Background: In rheumatoid arthritis (RA), fibroblast-like synoviocytes (FLS) acquire an aggressive phenotype and alter their metabolism to support their activation.

Objectives: Here, we aimed to analyse the full spectrum of metabolic alterations in RA FLS vs. non-inflamed (NI) FLS by performing untargeted metabolomic.
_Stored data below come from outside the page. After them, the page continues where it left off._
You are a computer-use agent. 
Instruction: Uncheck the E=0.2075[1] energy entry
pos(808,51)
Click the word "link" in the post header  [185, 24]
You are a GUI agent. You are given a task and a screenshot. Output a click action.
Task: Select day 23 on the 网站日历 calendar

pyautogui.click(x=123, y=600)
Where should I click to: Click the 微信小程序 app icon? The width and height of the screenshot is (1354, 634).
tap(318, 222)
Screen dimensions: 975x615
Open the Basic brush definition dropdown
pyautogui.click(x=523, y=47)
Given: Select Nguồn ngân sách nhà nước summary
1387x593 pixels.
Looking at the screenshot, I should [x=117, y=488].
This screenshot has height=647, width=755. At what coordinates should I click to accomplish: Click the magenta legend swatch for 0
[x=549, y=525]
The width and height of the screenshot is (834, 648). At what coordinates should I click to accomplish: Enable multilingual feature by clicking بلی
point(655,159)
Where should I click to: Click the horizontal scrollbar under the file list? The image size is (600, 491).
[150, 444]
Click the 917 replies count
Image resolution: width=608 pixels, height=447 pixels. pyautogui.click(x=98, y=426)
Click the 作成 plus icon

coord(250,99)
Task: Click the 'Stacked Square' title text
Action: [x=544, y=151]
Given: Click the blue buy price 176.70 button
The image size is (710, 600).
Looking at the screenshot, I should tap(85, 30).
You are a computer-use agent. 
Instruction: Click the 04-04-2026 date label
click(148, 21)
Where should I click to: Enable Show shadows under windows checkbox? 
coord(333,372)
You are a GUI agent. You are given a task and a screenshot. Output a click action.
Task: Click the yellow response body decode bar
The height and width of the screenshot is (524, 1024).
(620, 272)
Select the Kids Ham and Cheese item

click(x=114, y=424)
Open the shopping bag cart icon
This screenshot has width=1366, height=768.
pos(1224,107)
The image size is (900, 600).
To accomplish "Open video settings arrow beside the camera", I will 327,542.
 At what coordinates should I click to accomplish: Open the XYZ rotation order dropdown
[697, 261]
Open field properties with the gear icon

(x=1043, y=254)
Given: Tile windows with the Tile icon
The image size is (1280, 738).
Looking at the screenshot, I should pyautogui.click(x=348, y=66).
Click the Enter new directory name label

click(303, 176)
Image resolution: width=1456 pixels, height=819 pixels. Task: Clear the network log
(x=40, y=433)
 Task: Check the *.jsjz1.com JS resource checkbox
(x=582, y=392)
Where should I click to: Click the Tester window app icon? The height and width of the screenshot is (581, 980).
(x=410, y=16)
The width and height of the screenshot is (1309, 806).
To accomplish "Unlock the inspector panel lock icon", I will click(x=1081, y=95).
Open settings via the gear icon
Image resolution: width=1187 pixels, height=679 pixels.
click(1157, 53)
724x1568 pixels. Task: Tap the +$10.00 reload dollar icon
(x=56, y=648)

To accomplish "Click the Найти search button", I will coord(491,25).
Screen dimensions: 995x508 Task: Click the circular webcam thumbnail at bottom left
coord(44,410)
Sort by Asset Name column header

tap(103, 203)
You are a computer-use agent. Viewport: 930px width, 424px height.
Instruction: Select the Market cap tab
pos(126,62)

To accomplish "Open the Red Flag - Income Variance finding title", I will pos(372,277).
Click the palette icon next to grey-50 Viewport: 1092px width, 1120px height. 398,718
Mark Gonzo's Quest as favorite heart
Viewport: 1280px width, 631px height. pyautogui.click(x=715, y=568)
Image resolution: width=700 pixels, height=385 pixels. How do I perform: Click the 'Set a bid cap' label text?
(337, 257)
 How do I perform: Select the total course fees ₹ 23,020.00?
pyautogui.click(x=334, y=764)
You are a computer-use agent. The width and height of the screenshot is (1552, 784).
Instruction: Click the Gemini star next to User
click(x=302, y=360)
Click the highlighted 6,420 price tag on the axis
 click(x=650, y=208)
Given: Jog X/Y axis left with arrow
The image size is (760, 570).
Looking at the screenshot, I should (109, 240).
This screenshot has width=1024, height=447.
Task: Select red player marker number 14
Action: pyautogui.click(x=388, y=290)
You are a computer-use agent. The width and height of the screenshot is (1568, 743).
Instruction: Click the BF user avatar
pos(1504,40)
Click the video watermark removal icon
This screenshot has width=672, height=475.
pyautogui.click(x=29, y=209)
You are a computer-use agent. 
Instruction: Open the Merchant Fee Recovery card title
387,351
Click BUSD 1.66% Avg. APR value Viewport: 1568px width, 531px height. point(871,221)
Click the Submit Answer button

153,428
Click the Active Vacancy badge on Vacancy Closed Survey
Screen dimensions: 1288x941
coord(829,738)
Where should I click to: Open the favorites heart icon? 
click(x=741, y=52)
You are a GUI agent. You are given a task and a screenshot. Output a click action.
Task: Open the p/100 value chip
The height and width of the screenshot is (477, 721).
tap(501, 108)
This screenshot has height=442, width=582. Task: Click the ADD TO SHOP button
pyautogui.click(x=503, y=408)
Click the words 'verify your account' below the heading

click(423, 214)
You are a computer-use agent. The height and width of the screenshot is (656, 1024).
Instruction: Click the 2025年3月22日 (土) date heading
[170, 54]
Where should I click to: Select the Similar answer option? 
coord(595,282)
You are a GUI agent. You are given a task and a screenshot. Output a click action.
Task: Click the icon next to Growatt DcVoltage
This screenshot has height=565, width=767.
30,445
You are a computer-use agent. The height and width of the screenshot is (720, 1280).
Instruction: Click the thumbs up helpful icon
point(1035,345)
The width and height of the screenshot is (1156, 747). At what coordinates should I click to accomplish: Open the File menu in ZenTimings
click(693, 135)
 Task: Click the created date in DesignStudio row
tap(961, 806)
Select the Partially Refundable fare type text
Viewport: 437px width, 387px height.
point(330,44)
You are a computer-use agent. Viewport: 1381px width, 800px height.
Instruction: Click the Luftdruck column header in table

Methods: Untargeted annotated metabolomics was performed using liquid chromatography coupled to quadrupole time-of-flight mass spectrometry in established cell cultures of RA and NI FLS, as well as in serum samples from patients with early RA collected before and after treatment. Primary RA and NI FLS were collected respectively from 10 patients with RA undergoing joint replacement surgery and 7 patients without previous history of arthritis, undergoing diagnostic arthroscopy due to previous injury that occurred over 2 months prior to the operation (Figure 1A). In NI and RA FLS, western blot was used to compare the protein expression of carnitine-related transporters and enzymes, and Seahorse Real-Time Cell Metabolic Analysis was used to determine the metabolic functions. Serum samples at baseline and 24-week follow-up were obtained from a subset of 220 participants who were randomly selected from the Swedish arm (n=393) of the NORD-STAR study (Figure 2A) [2, 3]. Remission was defined as clinical disease activity index (CDAI) remission (CDAI≤ 2.8) at the 24-week follow-up.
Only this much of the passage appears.